## EXERCISE:
Please edit the part of the data that opens with its first line and closes with the line containing "The width and", changing every "screenshot" to "screen image" and leaving everything else the same. Return only those lines.

## DATA PROVIDED:
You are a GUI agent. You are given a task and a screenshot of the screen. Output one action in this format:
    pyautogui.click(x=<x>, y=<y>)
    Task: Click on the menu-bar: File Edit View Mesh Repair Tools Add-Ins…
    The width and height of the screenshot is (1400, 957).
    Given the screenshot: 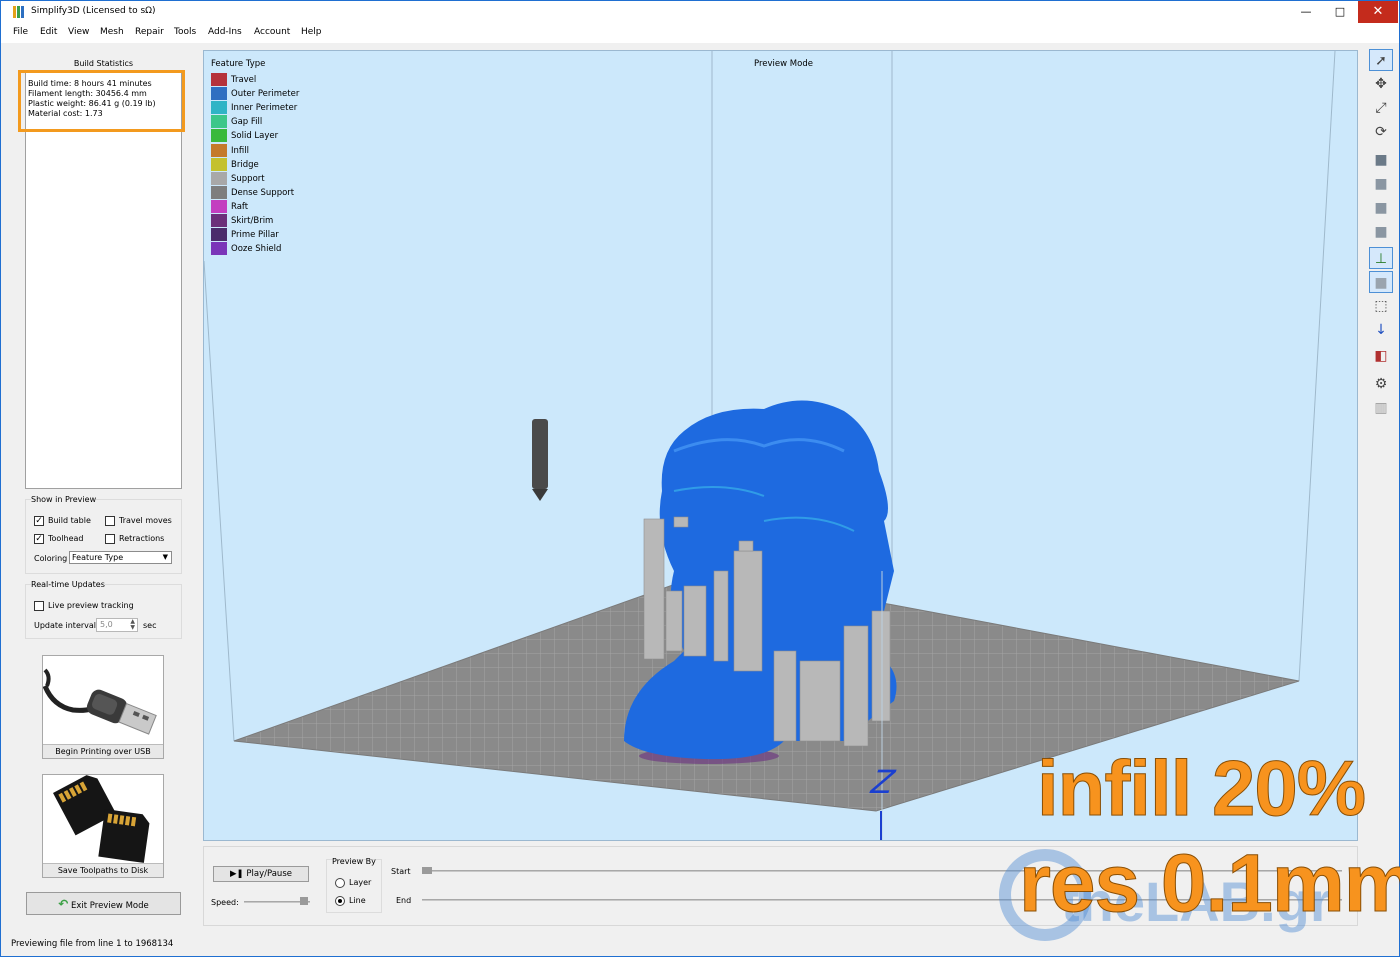 What is the action you would take?
    pyautogui.click(x=700, y=33)
    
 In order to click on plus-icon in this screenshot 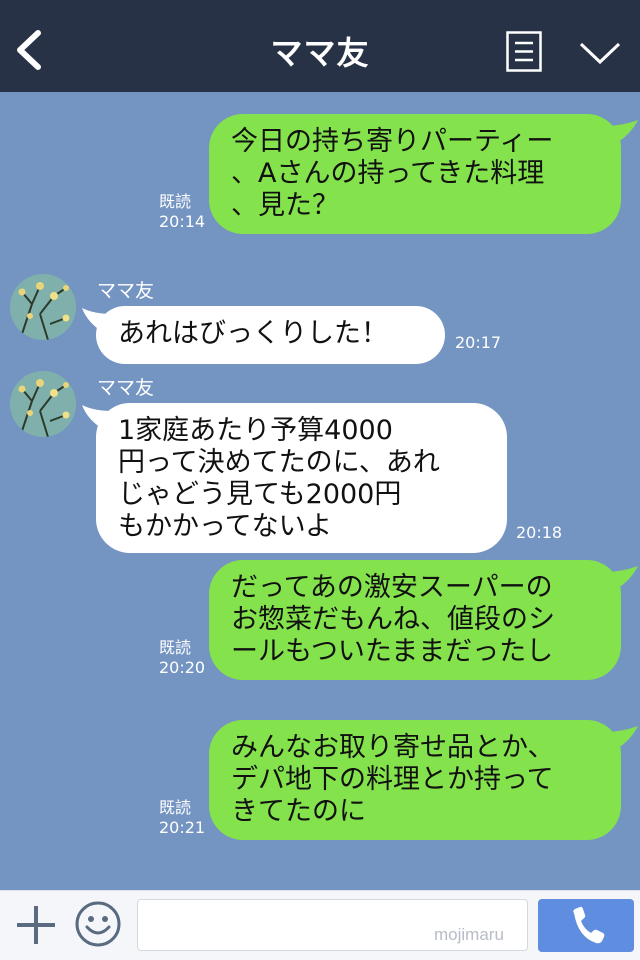, I will do `click(36, 925)`.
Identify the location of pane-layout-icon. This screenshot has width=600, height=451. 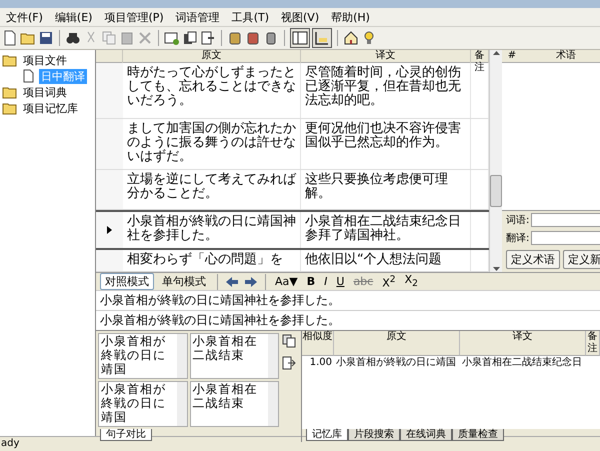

## RESPONSE TO THE TASK:
You are a GUI agent. You are given a task and a screen image of the screen. Output one action in this format:
    pyautogui.click(x=<x>, y=<y>)
    Task: Click on the menu-bar: File Edit View Mesh Repair Tools Add-Ins…
    The width and height of the screen image is (1400, 957).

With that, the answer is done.